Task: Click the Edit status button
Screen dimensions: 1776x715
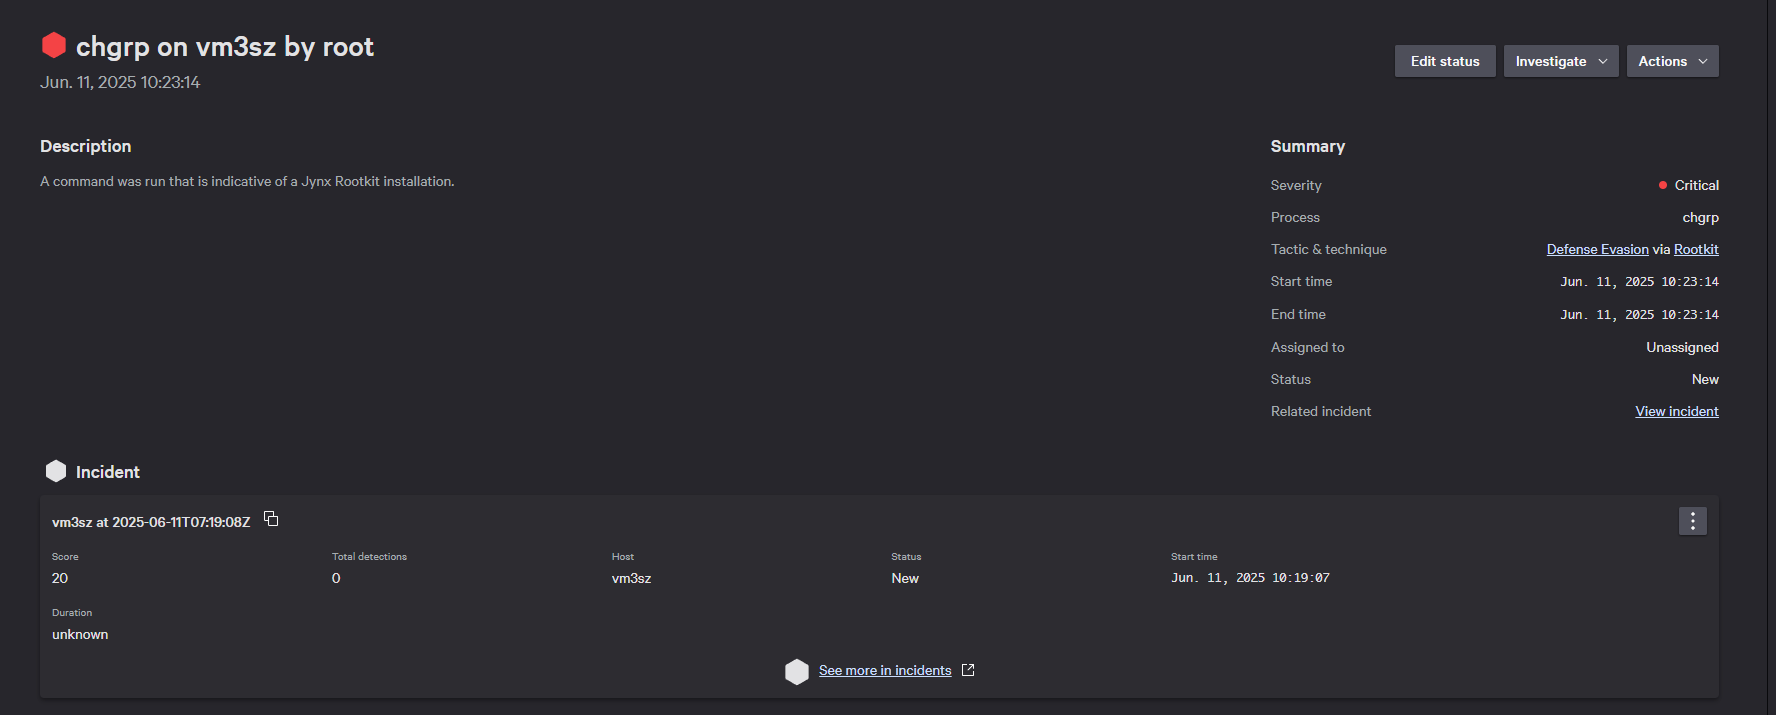Action: pos(1444,61)
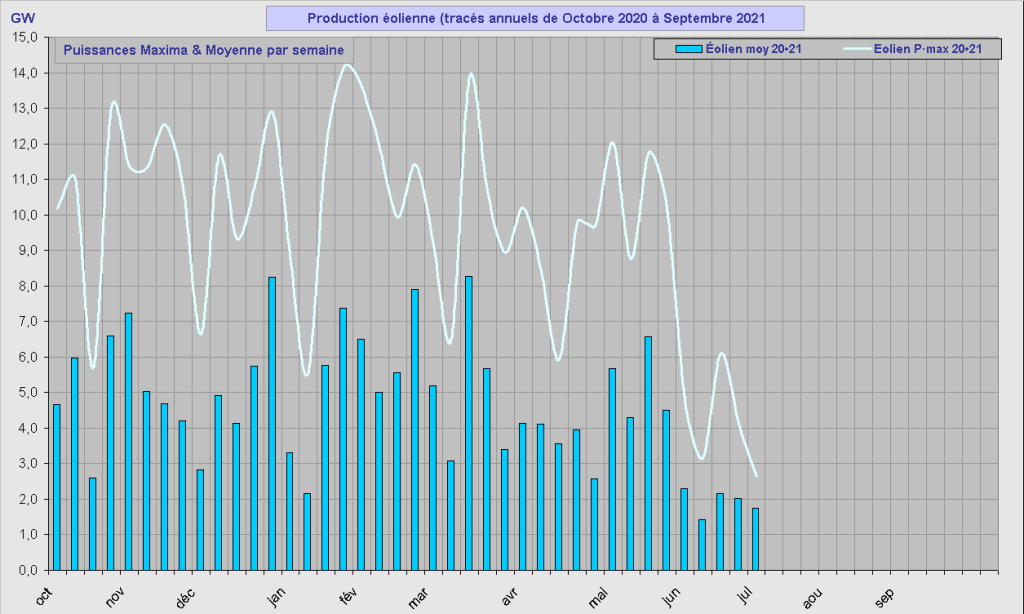Click the highest peak of the P-max curve

(346, 65)
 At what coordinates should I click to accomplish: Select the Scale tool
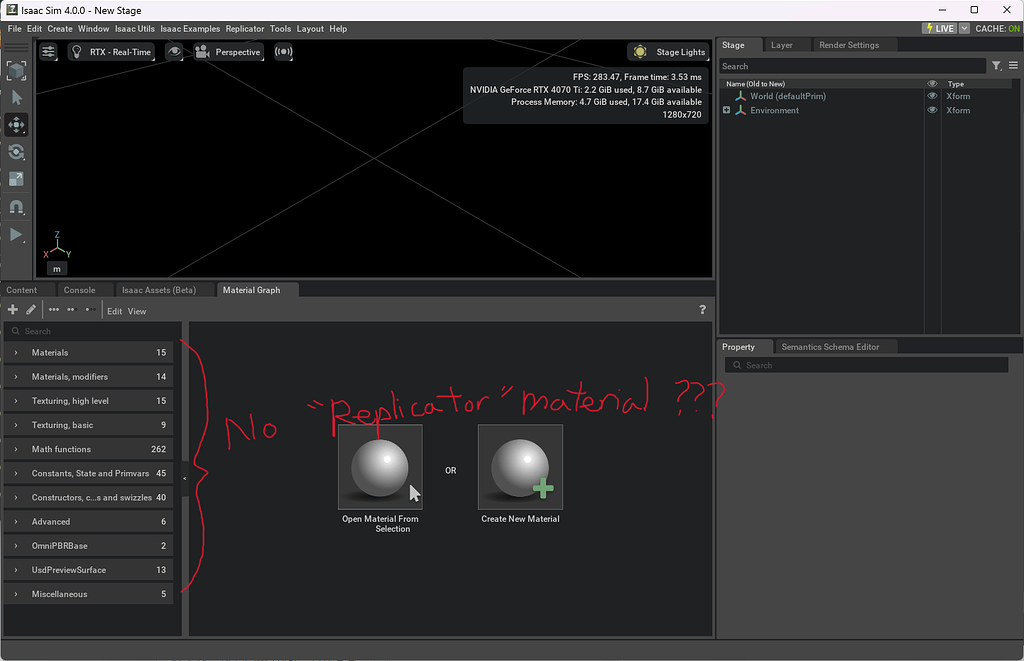(16, 179)
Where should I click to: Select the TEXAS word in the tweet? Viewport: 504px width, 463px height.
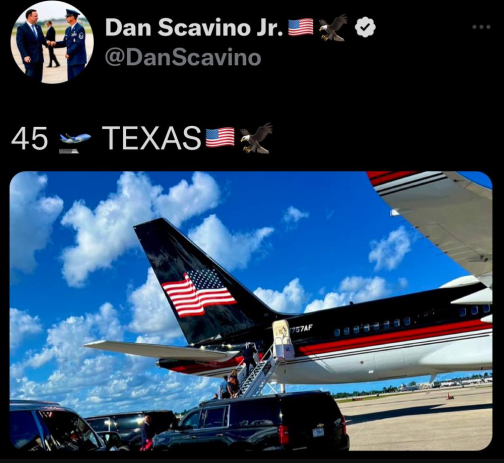coord(152,138)
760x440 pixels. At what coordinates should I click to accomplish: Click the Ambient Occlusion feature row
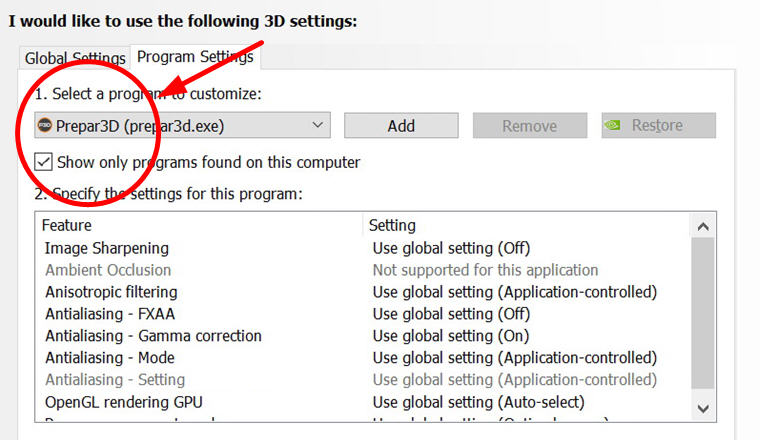(108, 270)
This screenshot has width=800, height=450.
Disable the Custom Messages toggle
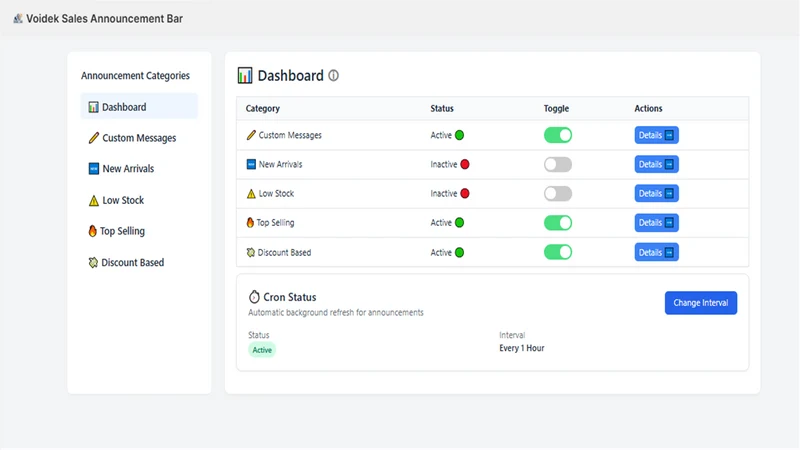tap(558, 135)
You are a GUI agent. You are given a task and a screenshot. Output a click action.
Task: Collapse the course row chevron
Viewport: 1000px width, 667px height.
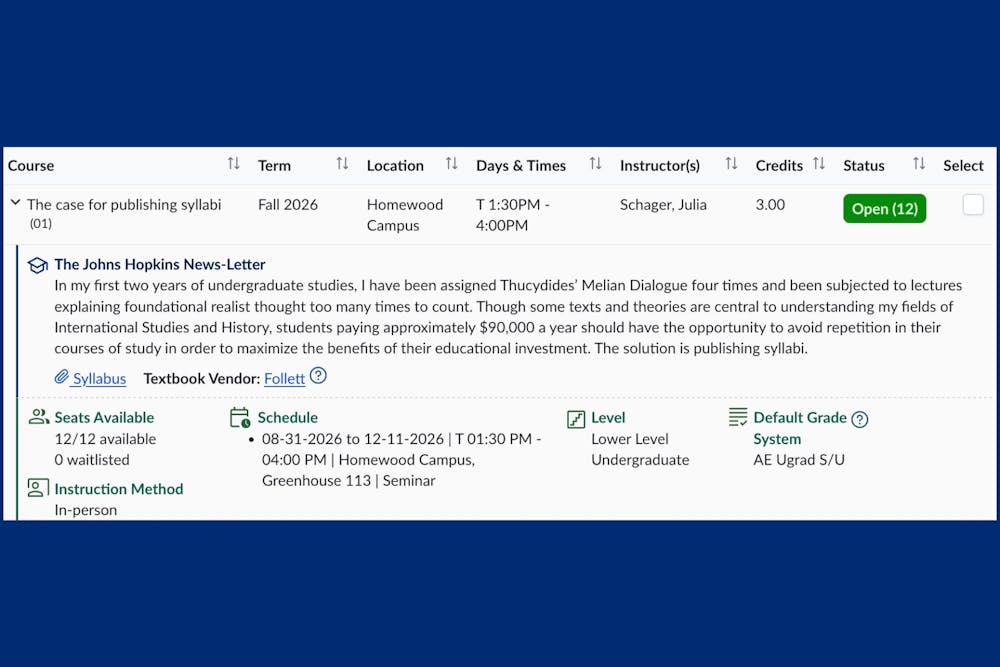click(15, 203)
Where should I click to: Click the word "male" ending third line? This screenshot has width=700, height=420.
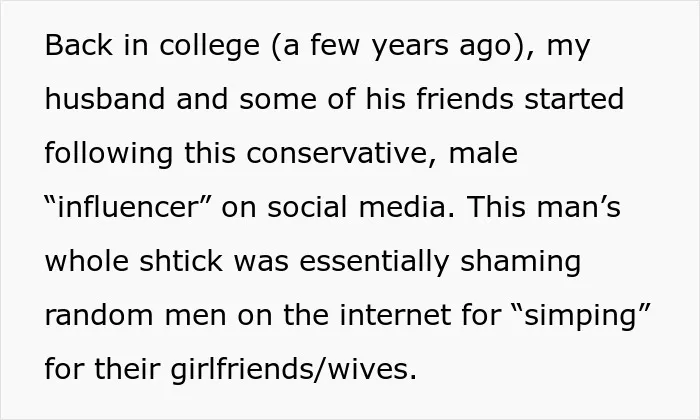pyautogui.click(x=483, y=153)
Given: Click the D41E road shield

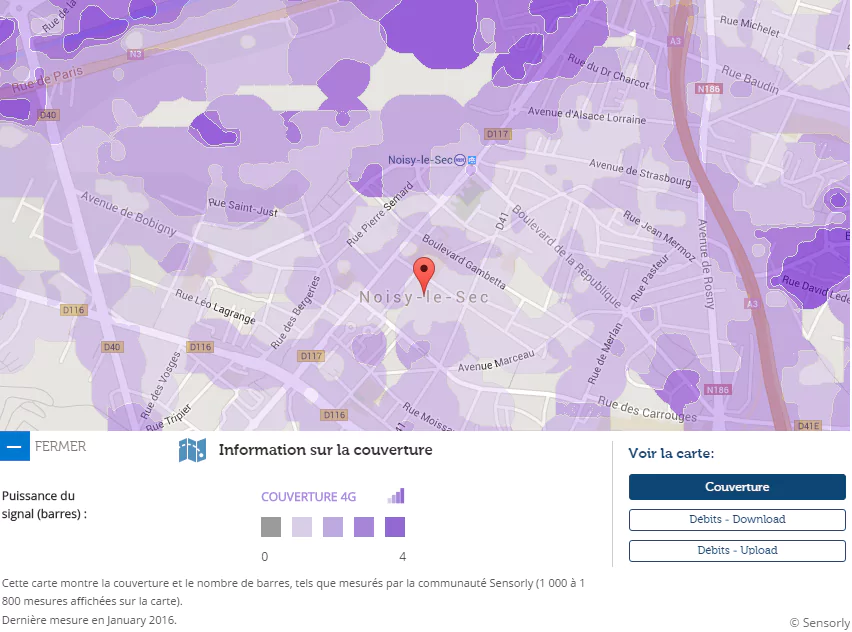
____
• [What you have to do] The lines to repeat start at the one holding "Where should I click to: Click" and run through the last line of the records above; write them out exactly, both ends included, but not the pictures.

• [Answer box]
Where should I click to: Click the word "male" ending third line? This screenshot has width=700, height=420.
pyautogui.click(x=483, y=153)
Given: Click the D41E road shield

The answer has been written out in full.